### WHAT IS EXPECTED
Whenever a line in the records below holds the string "Open", include it in the count, and state the number alone.

### MATERIAL SHOWN
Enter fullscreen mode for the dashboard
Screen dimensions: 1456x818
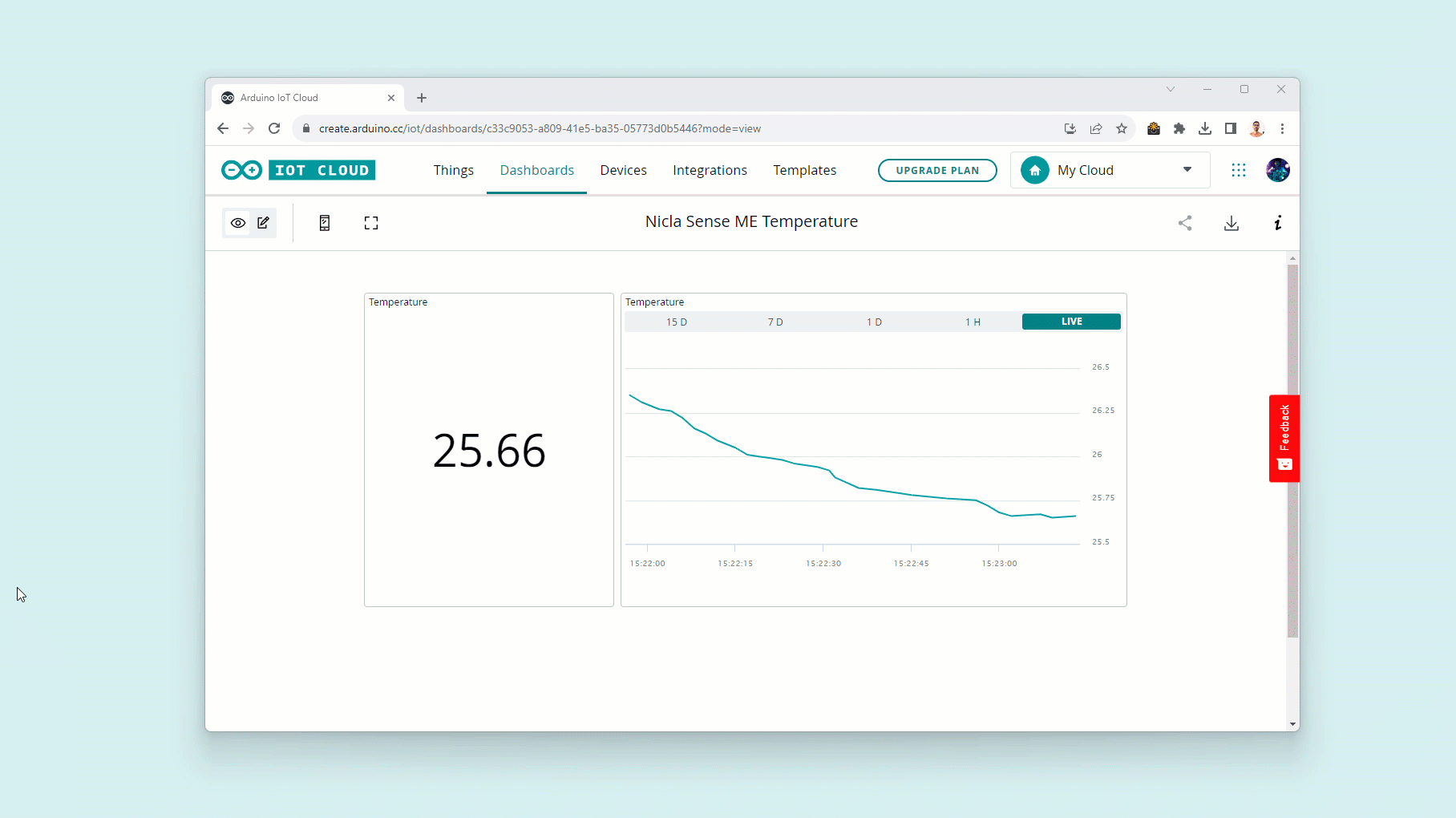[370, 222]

* * *

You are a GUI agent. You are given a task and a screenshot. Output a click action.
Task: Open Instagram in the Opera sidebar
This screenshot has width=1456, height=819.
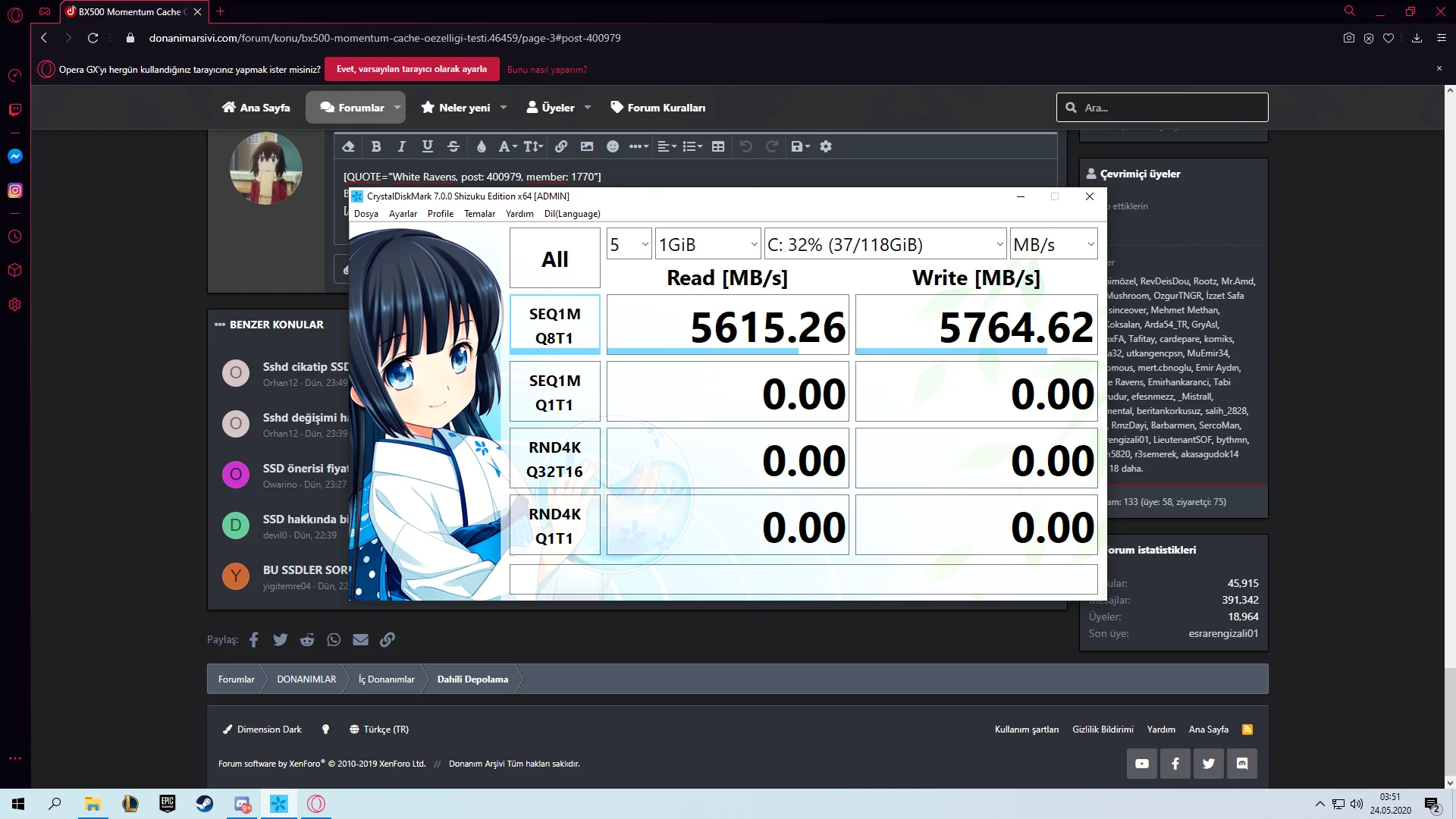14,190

...

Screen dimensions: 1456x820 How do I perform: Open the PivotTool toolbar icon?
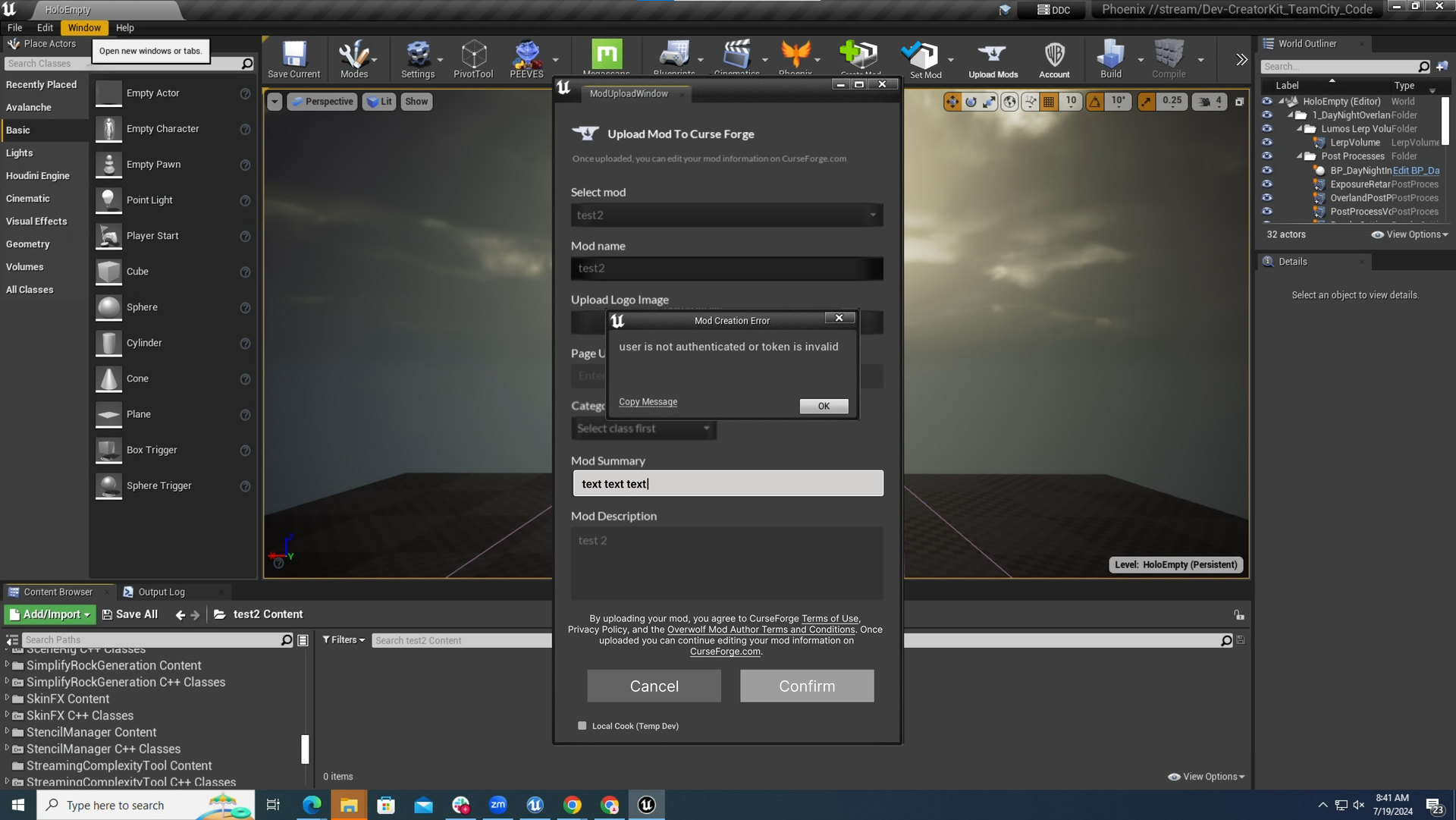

### TASK ANSWER
2